## ASSIGNED TASK
When a line of the records below contains the string "Given", copy that whole line.

::::

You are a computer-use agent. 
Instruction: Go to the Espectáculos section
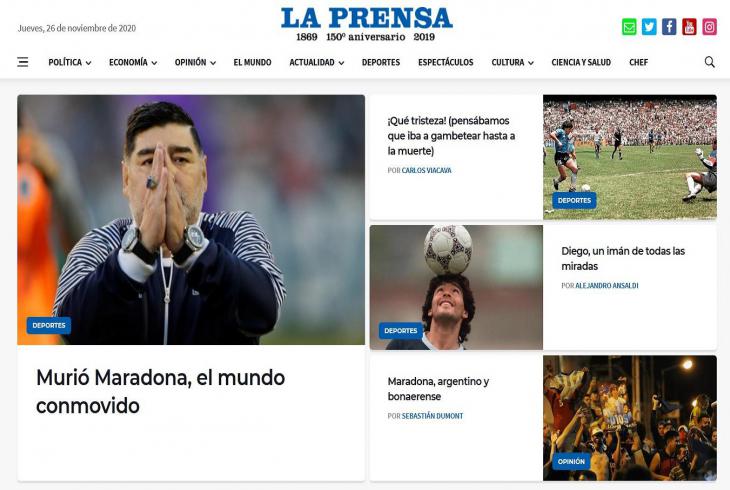[446, 62]
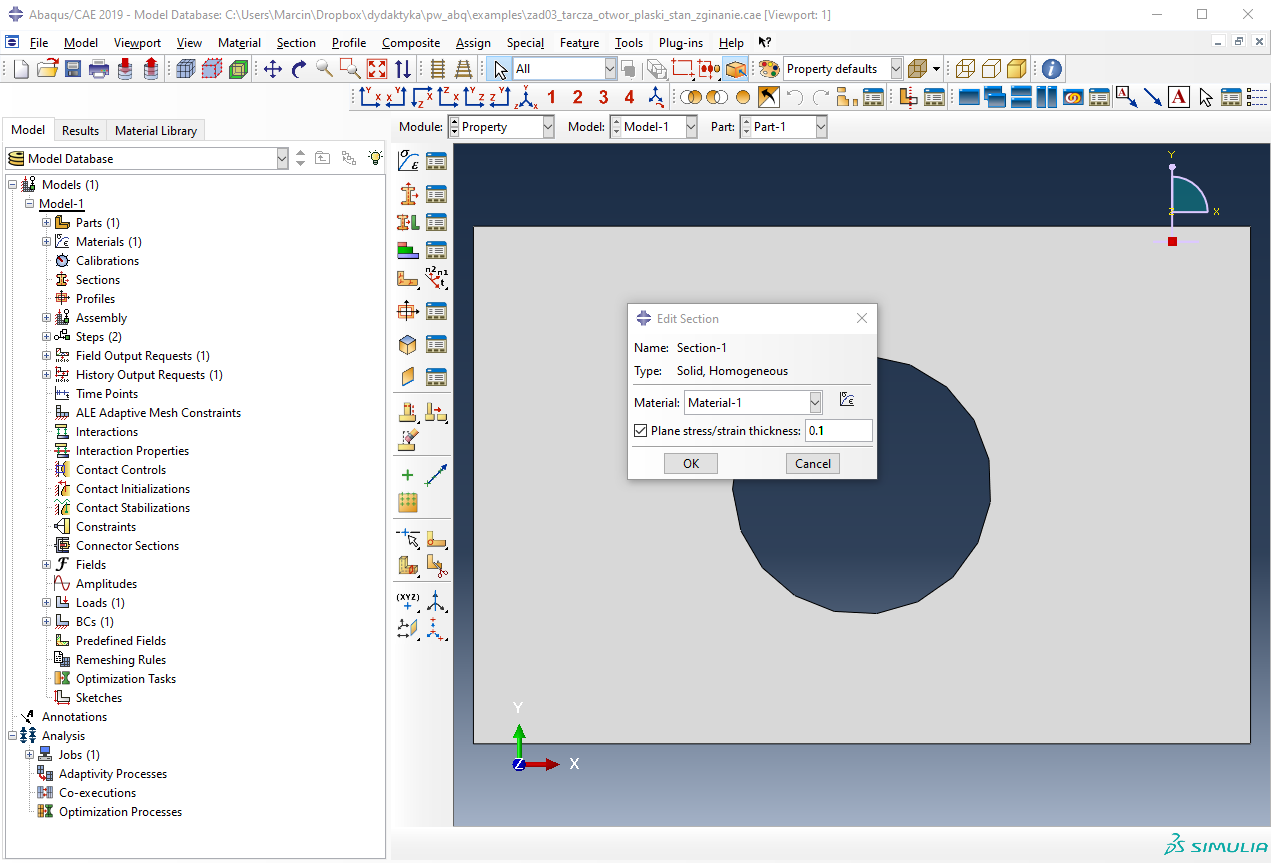Switch to the Results tab
The width and height of the screenshot is (1271, 863).
click(80, 130)
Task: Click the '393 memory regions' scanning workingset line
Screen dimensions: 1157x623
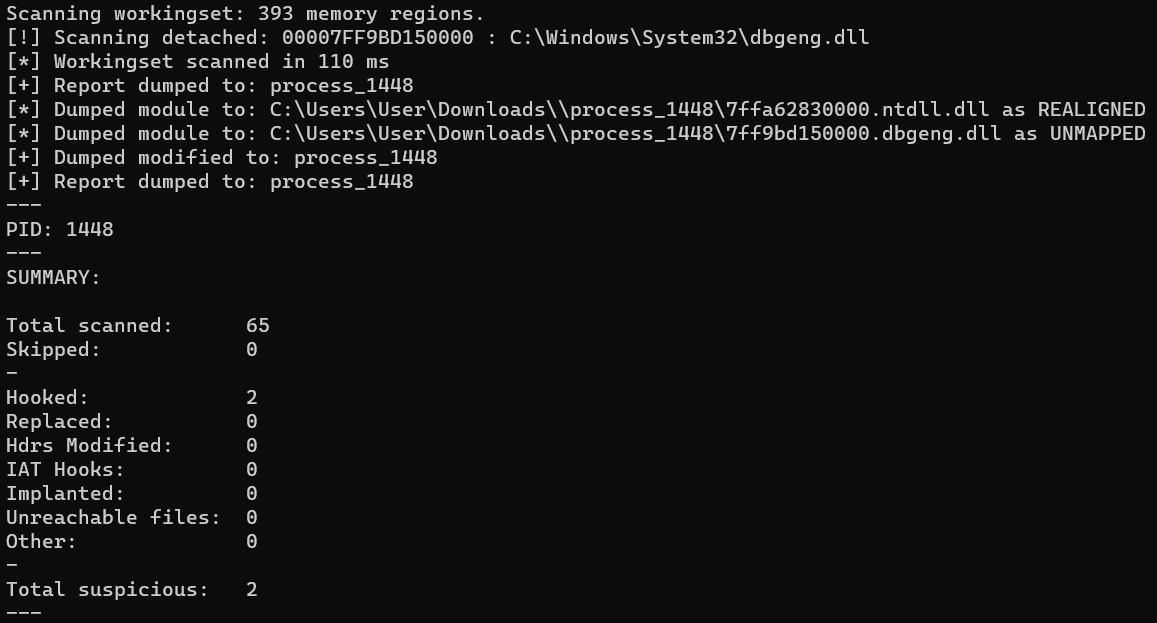Action: [245, 14]
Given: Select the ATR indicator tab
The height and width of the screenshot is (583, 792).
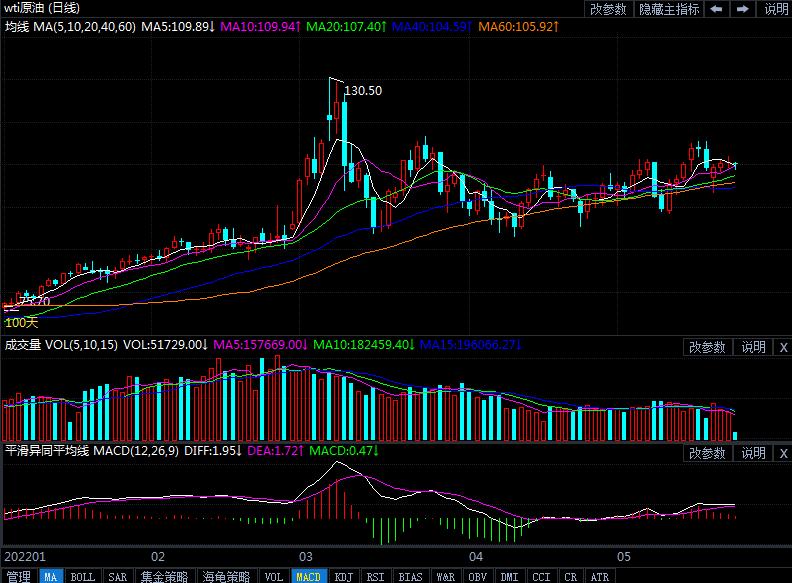Looking at the screenshot, I should [x=599, y=576].
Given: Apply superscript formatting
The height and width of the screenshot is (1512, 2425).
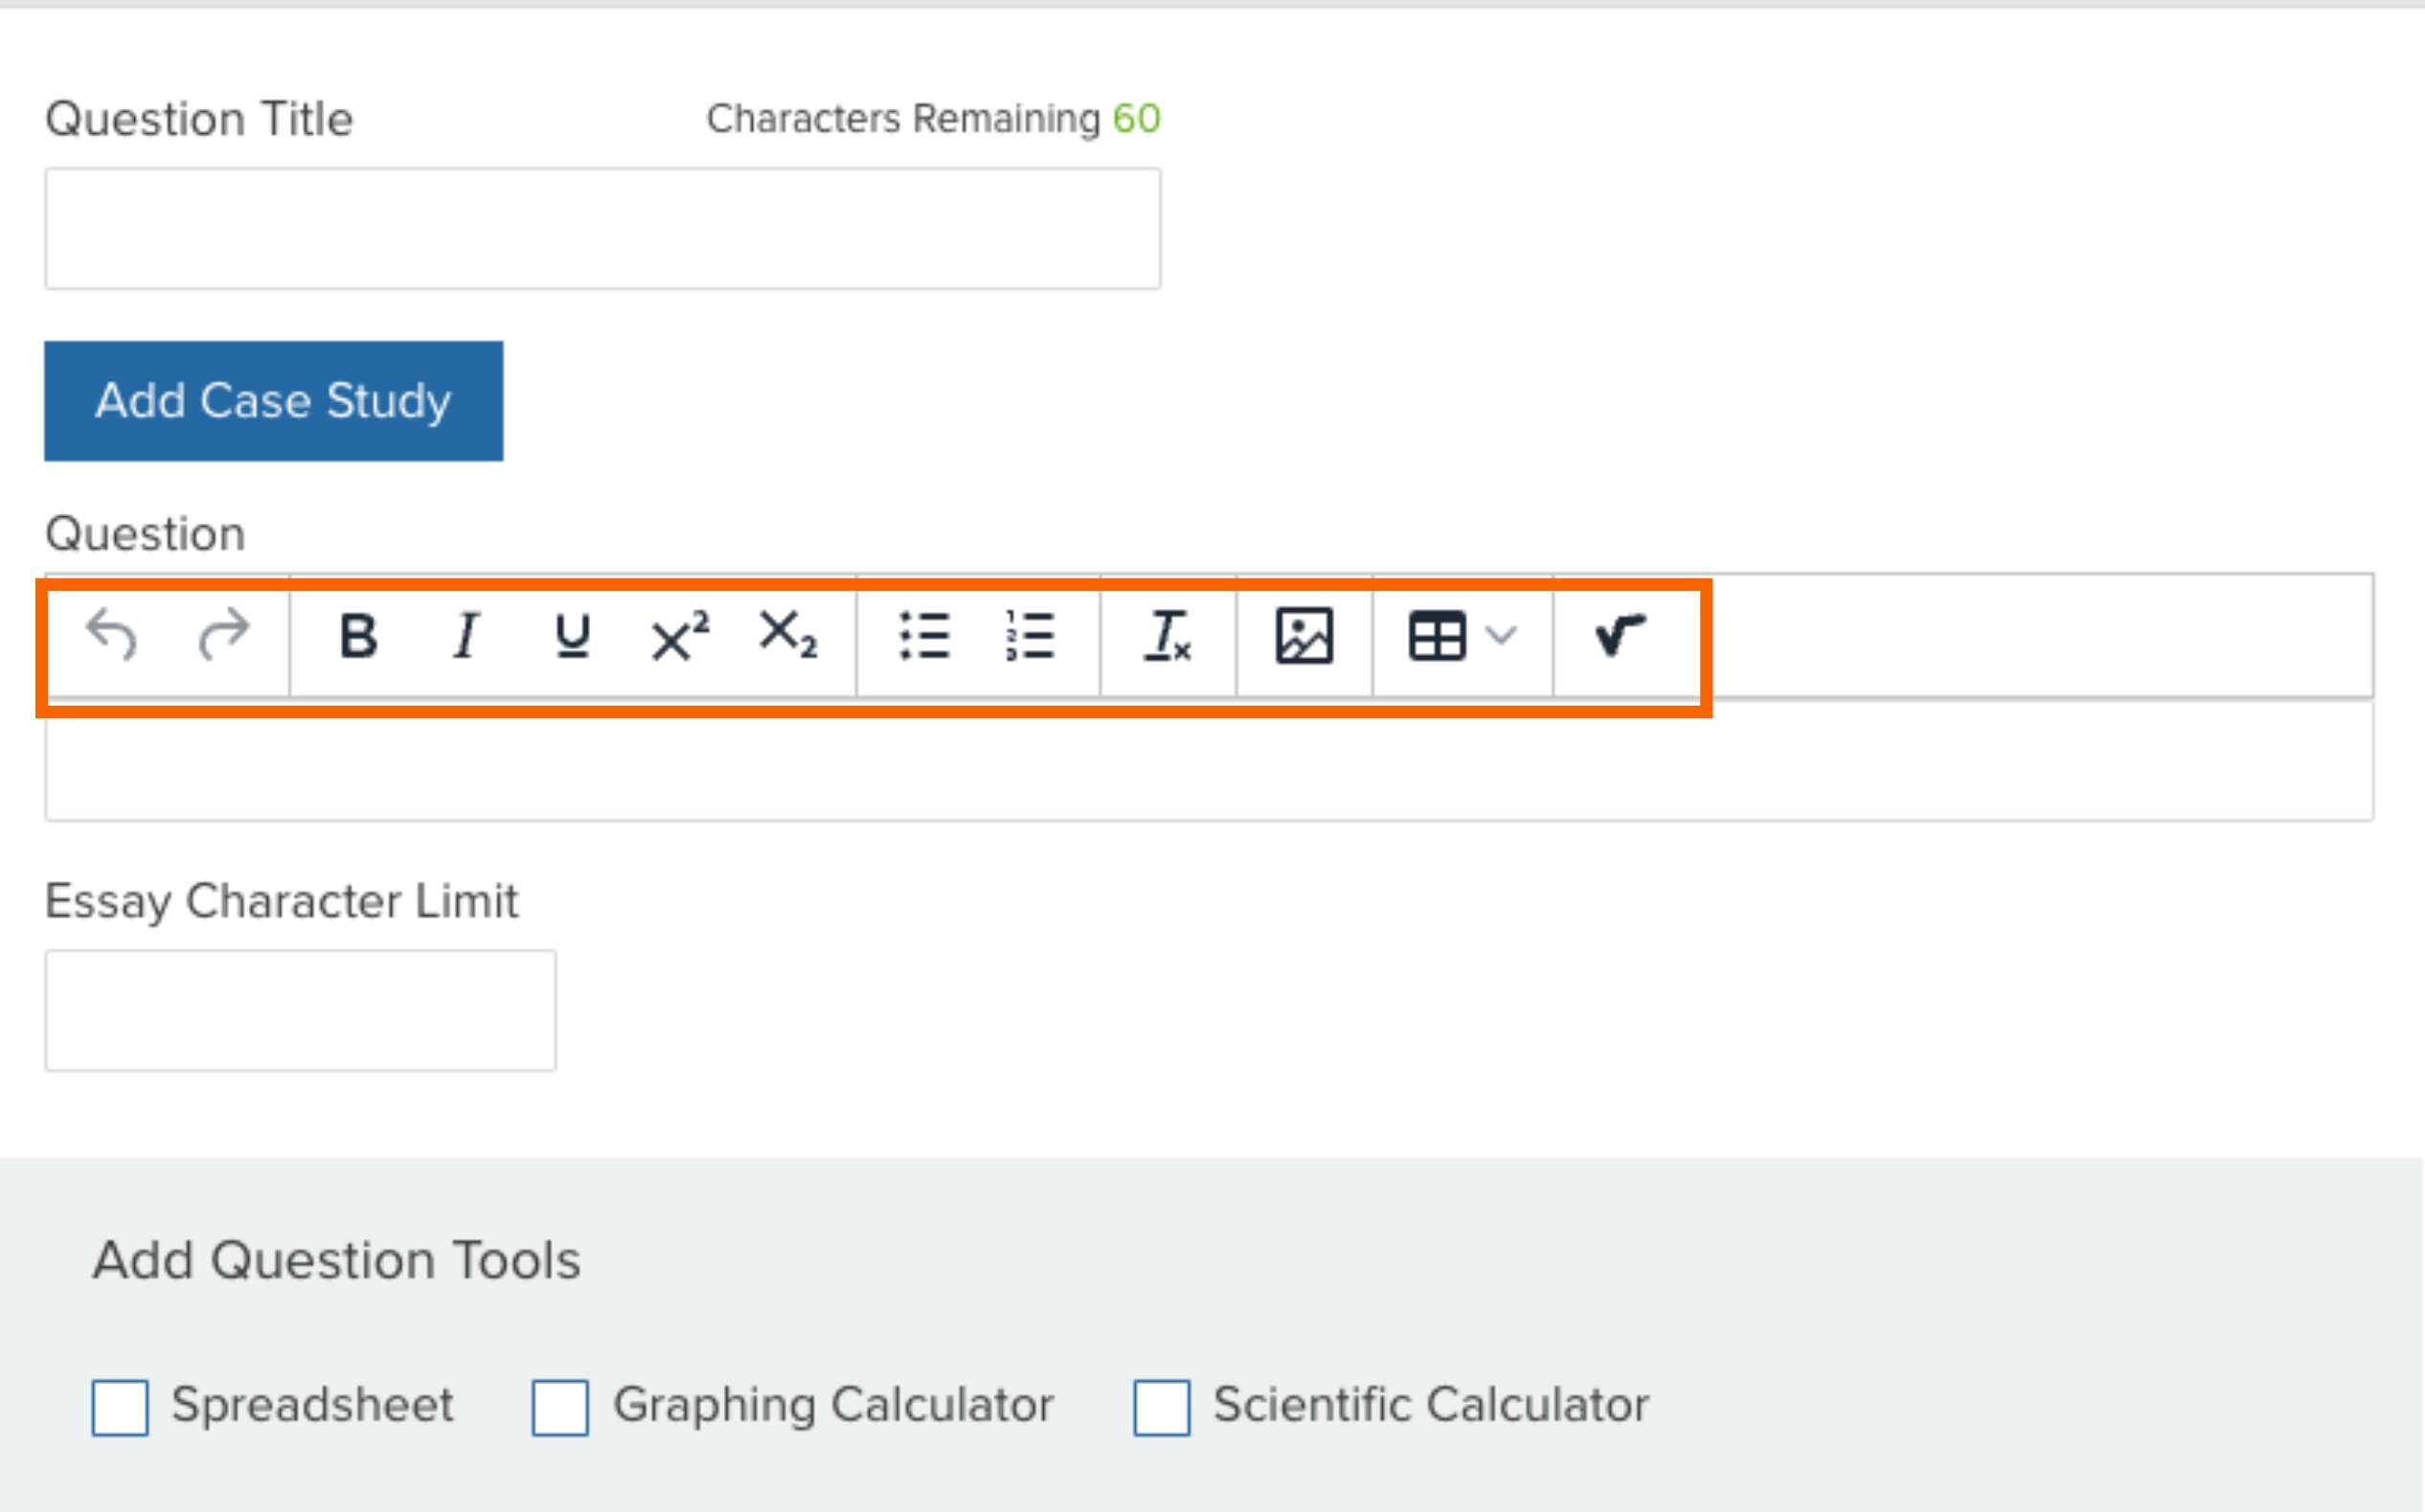Looking at the screenshot, I should click(x=680, y=636).
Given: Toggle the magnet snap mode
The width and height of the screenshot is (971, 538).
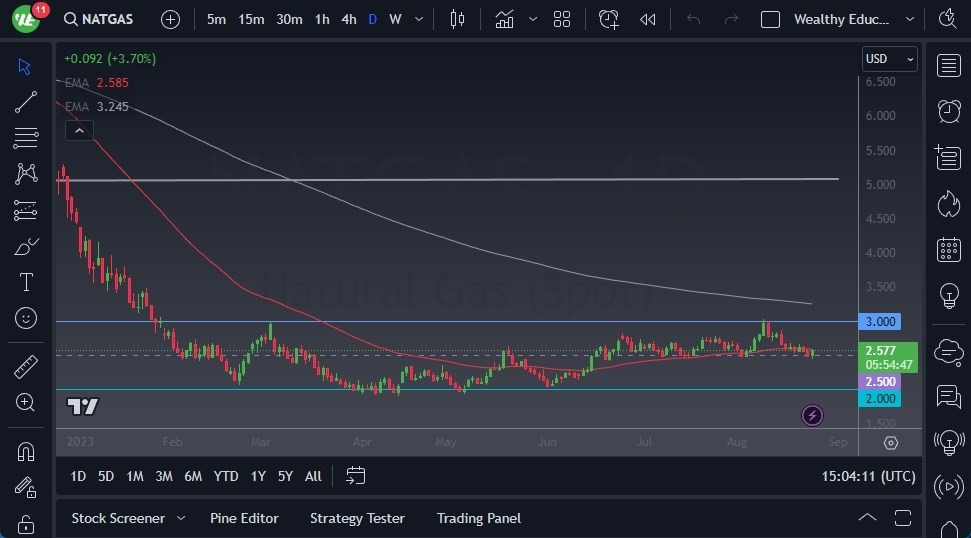Looking at the screenshot, I should (26, 452).
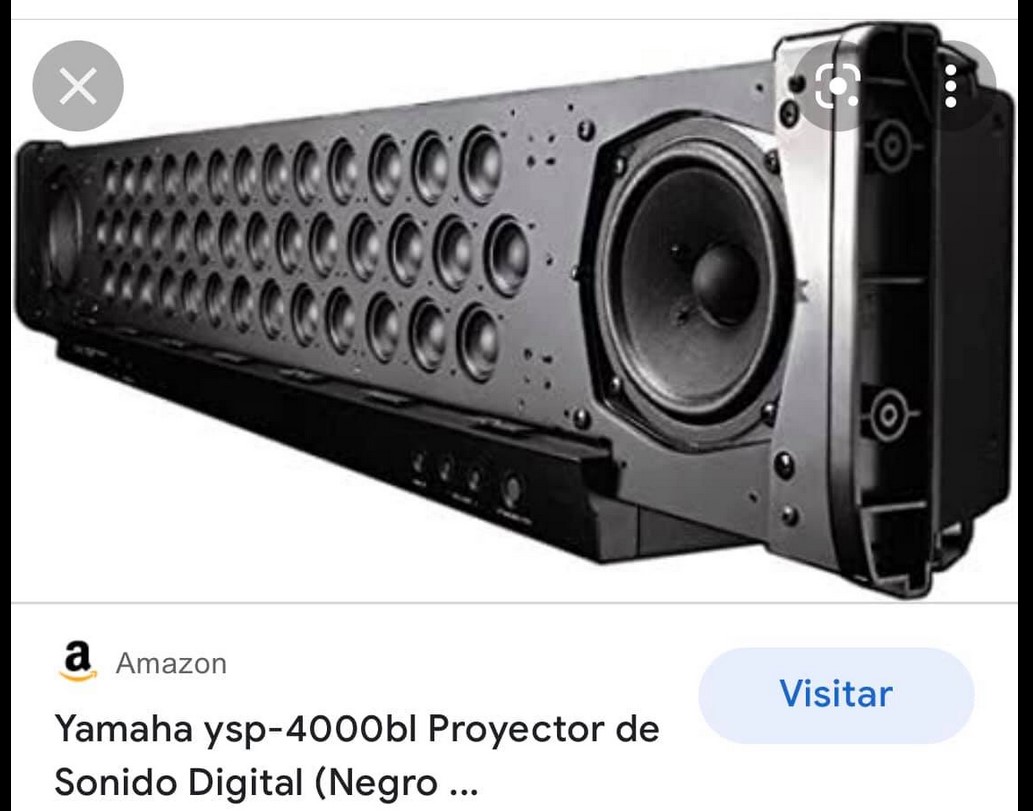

::::

## REPLY TO THE EXERCISE
Given: Select the ATR indicator tab
Given: Apply superscript formatting
Given: Toggle the magnet snap mode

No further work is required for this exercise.